I think here you asking for the ratio between all possible combinations of characters of some length and the number of those that are words.
the_kings_english : every_possible_combination_of_A-Z_with_repetition
If that’s all you want you can calculate total number of words using permutation with repetition formulas.
For example : how many four letter strings can you make with the 26 chars of the Latin Alphabet.
26p4 = 26^4 = 456,976
450,000 checks is nothing for python, even on a raspberry pi.
However… note that all combinations less than 10chars is
That’s… not beyond python.
It will be hard to do.
If I had to brute for this, lord have mercy, I would use Julia.
Julia was born for this.
I would download this massive dataset of all the words. Then I’d make sure I have a sneaky bit of free ram and start running contains() (which is Julia’s heavy weight champ for this kind of thing).
checkMe : String = "cupcake"
data = CSV.read("englishwordsA-G.csv")
any(contains(checkMe),data[:1])
I have not checked the julia forums, but I almost guarantee you some poor and lonely English Literature student has asked for this and the some math nerd has delivered a beautiful one-liner for you to copy and paste. (And they probably posted the results too).
Counting words
This is the way I recon. Just grab that massive dataset of words I mentioned above and pandas will munch it up no problemo.
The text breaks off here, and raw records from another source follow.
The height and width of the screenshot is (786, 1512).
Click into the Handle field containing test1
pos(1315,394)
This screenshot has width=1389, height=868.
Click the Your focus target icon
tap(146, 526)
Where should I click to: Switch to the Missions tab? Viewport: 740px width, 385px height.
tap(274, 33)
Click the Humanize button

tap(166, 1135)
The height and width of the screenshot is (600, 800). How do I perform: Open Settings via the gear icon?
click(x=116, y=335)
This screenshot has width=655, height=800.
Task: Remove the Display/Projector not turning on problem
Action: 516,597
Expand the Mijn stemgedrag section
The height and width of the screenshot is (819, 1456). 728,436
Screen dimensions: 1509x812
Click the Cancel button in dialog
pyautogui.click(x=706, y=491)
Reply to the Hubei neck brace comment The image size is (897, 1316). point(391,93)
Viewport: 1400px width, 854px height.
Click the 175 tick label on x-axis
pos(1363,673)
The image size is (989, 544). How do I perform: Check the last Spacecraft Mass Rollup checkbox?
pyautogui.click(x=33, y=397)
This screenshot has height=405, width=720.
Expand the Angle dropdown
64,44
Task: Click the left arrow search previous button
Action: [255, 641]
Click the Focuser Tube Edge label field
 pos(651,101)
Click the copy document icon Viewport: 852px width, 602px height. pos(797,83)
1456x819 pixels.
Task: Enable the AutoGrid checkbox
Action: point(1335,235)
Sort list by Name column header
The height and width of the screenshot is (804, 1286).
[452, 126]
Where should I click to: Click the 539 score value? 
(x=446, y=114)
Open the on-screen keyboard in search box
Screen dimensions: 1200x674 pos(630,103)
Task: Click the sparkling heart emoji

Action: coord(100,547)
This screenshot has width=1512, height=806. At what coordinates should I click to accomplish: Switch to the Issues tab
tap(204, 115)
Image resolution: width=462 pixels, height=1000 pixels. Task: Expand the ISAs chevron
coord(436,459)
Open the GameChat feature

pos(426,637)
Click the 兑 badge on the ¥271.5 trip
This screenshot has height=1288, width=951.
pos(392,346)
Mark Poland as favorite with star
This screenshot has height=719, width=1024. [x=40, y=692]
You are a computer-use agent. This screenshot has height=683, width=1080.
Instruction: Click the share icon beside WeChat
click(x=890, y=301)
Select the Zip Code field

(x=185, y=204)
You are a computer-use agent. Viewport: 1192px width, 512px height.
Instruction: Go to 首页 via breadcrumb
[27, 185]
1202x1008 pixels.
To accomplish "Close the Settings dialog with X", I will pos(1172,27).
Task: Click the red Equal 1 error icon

https://pandas.pydata.org/docs/reference/api/pandas.DataFrame.groupby.html
# Untested... I'm just going off memory here.
import pandas as pd
df = pd.read_csv('all_the_words.csv')
df['num_char'] = df.index.str.len()
df.groupby('num_char').count().describe() #I think this is right
Anyway… that was fun 
Thanks for giving me something to think about during boxing day test match ads
Pix
Hi Pixmusix, thank you for your post - I knew there had to be someone out there wanting something to think about during adds! Thanks for the link to the word library. I did not understand your code, but I could write some code on the Pi to read in these files and extract all legitimate words and then process for number in each character length bin. Would there be a similar library for other languages like russian, greek, german, etc? I am doing a bit of a study on intelegent paterns in random noise. My thought is that the longer a code sequence is the less useful codes compared to all the possible codes of same length is and this is universal. It would be interesting to compare diferent languages. Someone said given protein sequences of amino acids there is about 1 in 1E+70 useful proteins compared to possible combinations of same length. Proteins are usually about 200 to 300 amino acids long. Regards.
Enchant can do other languages. Hit the docs for more info
Oh yeah i think i get what your going for.
If your search doesnt have to be exhaustive you can use whatever tools and languages you want.
For instance its easy to run 10,000,000 checks per bin size and then form a statistical argument. Anything better than a standard deviation of 3.5 would satisfy most.
The numbers your talking about are hefty bois, even for computers. If your search has to be exhaustive, quality of your algorithm and the speed of your language does matter.